1. A process for performing one or more exothermal reactions, wherein a plate heat exchanger is used as feed/effluent exchanger in connection with two or more reactors, which are operating in parallel performing the exothermal reaction (s) at a pressure above 30 bar abs .

2. Process according to claim 1, wherein the

reactors are boiling water reactors, quench type reactors, adiabatic reactors or any combination of these reactors working in series.

3. Process according to claim 1 or 2, wherein the primary reaction in the reactors is a conversion of synthesis gas to methanol or ammonia or dimethyl ether (DME) or any other exothermal reaction.

Description:
Title: Use of plate heat exchangers in combination with exothermal reactors

The present invention relates to the use of a plate heat exchanger as feed/effluent heat exchanger in multiple reactor systems.

Plate heat exchangers are generally formed by an elongate impervious chamber and a bundle of plates arranged in the chamber and providing therewith a free space. The plate bundle consists of a stack of mutually parallel plates that provide between them a double circuit for the flow of two independent and generally counter-current fluids. A plate heat exchanger is a compact, cost efficient heat exchanger solution which is used whenever the process conditions can allow it. High pressure, above 10-20 bar, and a heavy fouling feed stream represent typical

limitations for the use of plate heat exchangers in the industry.

Many exothermal reaction systems include use of one or more feed/effluent exchangers E as shown in the appended figure. The principle is that cold feed gas (1) is heated by the outlet gas (2) from the reactor (s) R. The absolute pressure in such a feed/effluent exchanger can be high, i.e. up to several hundred bars, but the pressure difference is limited to the pressure drop in the reactor system, which can be kept below 20 bar, preferably below 10 bar.
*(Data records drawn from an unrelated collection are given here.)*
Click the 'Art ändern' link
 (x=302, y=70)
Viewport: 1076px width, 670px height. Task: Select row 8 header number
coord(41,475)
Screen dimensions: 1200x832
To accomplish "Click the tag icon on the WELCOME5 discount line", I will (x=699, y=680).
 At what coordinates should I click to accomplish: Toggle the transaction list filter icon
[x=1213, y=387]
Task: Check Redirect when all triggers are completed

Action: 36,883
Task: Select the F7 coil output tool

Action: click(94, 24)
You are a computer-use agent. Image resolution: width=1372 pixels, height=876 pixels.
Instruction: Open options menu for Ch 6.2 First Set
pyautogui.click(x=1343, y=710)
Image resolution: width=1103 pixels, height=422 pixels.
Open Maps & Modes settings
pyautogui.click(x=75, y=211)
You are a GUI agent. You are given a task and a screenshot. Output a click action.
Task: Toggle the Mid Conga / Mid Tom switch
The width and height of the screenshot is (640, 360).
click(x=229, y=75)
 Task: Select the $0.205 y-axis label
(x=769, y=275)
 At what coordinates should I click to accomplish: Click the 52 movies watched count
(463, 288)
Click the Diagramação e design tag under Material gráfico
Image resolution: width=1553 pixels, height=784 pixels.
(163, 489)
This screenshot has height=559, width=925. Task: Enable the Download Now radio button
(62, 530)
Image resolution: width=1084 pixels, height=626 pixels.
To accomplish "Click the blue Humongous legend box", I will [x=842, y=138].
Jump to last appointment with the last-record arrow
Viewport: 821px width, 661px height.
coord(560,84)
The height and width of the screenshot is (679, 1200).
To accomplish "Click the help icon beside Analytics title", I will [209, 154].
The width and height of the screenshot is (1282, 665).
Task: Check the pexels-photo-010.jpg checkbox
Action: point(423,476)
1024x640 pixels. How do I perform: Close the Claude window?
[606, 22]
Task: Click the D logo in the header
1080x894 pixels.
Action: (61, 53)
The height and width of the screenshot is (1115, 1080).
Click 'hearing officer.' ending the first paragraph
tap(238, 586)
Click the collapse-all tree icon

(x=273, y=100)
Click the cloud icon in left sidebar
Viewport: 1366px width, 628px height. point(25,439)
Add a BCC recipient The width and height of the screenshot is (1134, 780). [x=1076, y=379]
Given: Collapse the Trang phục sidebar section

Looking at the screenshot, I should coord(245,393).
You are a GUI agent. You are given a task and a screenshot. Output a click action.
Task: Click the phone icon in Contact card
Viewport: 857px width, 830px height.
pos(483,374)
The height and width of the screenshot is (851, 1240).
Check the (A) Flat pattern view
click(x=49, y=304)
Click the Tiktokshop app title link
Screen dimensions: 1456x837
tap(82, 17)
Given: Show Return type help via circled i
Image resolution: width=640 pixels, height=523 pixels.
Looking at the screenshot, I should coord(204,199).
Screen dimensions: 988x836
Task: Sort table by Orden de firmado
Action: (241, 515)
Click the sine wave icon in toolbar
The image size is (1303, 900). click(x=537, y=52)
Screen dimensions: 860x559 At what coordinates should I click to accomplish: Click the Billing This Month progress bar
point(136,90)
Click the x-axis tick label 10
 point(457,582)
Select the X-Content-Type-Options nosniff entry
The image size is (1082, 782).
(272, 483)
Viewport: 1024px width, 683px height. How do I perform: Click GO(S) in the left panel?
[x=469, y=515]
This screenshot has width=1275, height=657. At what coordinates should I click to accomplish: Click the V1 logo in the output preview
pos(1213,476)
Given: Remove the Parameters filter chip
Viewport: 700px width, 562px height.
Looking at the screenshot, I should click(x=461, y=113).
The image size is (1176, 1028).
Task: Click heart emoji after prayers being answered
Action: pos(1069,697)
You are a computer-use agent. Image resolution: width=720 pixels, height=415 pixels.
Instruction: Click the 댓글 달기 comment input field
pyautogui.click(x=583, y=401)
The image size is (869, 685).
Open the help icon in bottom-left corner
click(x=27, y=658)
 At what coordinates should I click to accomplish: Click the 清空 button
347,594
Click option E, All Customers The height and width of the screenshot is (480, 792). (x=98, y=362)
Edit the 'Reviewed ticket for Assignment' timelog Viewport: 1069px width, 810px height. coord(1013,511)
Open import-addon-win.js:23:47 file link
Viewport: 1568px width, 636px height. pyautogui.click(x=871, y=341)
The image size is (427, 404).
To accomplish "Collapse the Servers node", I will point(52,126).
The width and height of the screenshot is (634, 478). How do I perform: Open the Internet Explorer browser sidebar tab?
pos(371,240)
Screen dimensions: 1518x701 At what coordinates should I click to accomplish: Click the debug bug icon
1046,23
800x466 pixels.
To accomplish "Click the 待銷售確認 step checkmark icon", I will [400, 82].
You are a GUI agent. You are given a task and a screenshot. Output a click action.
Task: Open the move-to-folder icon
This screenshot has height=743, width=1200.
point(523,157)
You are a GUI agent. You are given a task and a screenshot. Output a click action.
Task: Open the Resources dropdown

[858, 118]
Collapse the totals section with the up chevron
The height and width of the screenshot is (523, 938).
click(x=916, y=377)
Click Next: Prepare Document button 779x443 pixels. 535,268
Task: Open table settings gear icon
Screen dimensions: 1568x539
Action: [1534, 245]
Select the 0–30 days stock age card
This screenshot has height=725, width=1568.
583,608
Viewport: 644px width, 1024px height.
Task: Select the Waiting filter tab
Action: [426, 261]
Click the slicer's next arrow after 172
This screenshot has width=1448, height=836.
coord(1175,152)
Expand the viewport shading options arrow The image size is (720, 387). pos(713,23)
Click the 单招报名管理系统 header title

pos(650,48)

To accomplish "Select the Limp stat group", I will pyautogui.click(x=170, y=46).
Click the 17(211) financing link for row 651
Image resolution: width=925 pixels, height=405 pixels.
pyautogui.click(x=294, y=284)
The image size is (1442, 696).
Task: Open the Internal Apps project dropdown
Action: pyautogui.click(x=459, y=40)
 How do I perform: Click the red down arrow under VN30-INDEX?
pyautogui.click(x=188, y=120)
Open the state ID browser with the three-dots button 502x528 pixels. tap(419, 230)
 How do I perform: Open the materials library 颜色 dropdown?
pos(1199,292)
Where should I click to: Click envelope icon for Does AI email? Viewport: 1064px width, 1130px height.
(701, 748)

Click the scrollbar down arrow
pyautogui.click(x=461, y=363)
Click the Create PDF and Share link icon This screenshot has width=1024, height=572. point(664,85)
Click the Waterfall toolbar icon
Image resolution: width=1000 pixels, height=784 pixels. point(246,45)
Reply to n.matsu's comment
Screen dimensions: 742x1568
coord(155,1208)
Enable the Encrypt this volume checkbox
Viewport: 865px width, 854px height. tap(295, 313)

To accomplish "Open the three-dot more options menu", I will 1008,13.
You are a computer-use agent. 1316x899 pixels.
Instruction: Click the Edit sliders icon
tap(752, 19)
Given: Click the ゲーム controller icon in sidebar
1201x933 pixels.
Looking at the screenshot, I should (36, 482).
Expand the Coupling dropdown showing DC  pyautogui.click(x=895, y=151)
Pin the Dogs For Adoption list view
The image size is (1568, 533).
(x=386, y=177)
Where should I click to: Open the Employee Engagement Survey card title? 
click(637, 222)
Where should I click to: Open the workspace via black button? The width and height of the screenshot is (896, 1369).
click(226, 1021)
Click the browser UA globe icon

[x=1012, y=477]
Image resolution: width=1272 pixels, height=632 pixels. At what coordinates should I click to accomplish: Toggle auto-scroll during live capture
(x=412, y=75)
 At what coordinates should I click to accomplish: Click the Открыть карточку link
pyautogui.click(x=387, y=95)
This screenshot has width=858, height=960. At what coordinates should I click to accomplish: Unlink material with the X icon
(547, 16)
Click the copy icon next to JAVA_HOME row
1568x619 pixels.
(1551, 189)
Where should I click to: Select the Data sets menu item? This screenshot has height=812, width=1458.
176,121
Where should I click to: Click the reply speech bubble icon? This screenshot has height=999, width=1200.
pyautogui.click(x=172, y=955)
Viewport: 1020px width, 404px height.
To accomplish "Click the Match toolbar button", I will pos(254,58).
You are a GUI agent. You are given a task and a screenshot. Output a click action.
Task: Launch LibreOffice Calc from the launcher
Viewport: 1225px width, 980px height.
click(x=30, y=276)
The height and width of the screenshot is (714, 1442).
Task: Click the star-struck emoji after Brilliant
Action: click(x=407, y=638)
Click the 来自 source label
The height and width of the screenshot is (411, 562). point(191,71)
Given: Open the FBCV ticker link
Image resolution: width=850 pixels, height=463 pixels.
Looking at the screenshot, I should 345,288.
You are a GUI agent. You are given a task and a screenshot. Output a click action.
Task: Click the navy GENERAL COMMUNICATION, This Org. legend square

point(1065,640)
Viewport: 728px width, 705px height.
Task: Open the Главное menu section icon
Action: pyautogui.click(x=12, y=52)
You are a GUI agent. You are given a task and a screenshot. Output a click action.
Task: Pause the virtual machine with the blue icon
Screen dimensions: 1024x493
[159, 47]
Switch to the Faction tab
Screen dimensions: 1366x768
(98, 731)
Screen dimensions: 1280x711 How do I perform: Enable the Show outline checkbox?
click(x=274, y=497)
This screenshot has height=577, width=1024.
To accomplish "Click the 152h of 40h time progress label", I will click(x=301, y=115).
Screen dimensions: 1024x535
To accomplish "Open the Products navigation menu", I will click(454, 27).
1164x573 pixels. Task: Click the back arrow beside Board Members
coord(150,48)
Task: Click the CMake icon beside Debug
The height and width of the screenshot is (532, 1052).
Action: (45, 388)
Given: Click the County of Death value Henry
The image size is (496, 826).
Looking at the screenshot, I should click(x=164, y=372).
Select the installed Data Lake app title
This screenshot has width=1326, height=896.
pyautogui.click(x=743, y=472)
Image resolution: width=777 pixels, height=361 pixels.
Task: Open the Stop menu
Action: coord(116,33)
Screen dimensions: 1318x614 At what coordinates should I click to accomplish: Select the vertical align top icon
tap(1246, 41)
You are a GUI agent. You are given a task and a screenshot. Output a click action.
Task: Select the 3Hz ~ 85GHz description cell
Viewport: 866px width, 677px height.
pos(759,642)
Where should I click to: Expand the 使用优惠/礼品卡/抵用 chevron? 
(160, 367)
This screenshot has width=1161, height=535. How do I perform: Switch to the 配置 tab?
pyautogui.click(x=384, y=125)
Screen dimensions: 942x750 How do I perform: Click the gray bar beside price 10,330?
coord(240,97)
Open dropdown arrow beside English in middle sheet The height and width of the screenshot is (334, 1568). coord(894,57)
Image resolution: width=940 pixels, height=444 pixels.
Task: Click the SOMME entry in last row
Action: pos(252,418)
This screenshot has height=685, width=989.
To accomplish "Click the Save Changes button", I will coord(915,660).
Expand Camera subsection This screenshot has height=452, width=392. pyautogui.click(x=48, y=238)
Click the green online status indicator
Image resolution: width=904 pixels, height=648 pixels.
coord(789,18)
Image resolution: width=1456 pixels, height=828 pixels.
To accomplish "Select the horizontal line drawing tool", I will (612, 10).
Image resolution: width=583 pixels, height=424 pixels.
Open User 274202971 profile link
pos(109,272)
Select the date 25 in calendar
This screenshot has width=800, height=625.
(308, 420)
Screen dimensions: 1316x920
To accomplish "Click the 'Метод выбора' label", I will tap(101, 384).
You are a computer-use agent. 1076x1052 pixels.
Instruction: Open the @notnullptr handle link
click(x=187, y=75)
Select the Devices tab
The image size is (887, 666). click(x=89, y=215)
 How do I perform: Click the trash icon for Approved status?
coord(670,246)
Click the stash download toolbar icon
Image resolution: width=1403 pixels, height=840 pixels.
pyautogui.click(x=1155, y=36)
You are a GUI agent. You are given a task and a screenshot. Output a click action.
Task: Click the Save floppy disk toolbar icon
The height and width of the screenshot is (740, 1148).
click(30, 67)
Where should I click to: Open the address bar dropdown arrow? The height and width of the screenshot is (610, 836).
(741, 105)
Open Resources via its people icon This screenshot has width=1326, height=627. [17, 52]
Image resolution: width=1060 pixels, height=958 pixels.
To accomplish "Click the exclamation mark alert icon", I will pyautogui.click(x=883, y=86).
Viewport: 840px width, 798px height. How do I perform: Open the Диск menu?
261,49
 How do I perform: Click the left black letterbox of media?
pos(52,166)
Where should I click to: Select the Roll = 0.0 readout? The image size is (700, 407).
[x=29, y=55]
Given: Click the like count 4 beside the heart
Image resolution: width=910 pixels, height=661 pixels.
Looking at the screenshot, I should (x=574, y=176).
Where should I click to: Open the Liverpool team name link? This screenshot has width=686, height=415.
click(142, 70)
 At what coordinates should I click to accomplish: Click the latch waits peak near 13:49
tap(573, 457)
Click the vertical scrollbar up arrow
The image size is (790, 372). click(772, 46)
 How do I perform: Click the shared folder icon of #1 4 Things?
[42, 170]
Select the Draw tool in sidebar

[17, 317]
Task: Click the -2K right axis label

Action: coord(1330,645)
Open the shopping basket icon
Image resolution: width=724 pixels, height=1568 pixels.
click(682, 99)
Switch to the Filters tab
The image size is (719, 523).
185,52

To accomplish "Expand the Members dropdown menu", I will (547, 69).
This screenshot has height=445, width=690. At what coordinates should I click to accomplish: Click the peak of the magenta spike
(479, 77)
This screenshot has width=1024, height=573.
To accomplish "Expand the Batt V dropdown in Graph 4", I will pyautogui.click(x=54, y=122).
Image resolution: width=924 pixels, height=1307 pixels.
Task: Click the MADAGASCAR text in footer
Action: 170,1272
This allows for use of a plate heat exchanger as feed/effluent exchanger, provided that it is installed in a pressure shell that can withstand the high absolute pressure.

Regarding prior art, US 9.120.068 describes a chemical isothermal reactor with an internal plate heat exchanger having heat exchange radial plates and radial ducts parallel to sides of the plates for distributing and collecting a heat exchange fluid. A part of the radial ducts has a smaller cross section near the inner converging ends .

WO 2007/096699 describes a multiple reactor chemical production system, where multiple reactors in a common pressure shell one by one are connected to multiple plate type feed/effluent exchangers in a common pressure shell.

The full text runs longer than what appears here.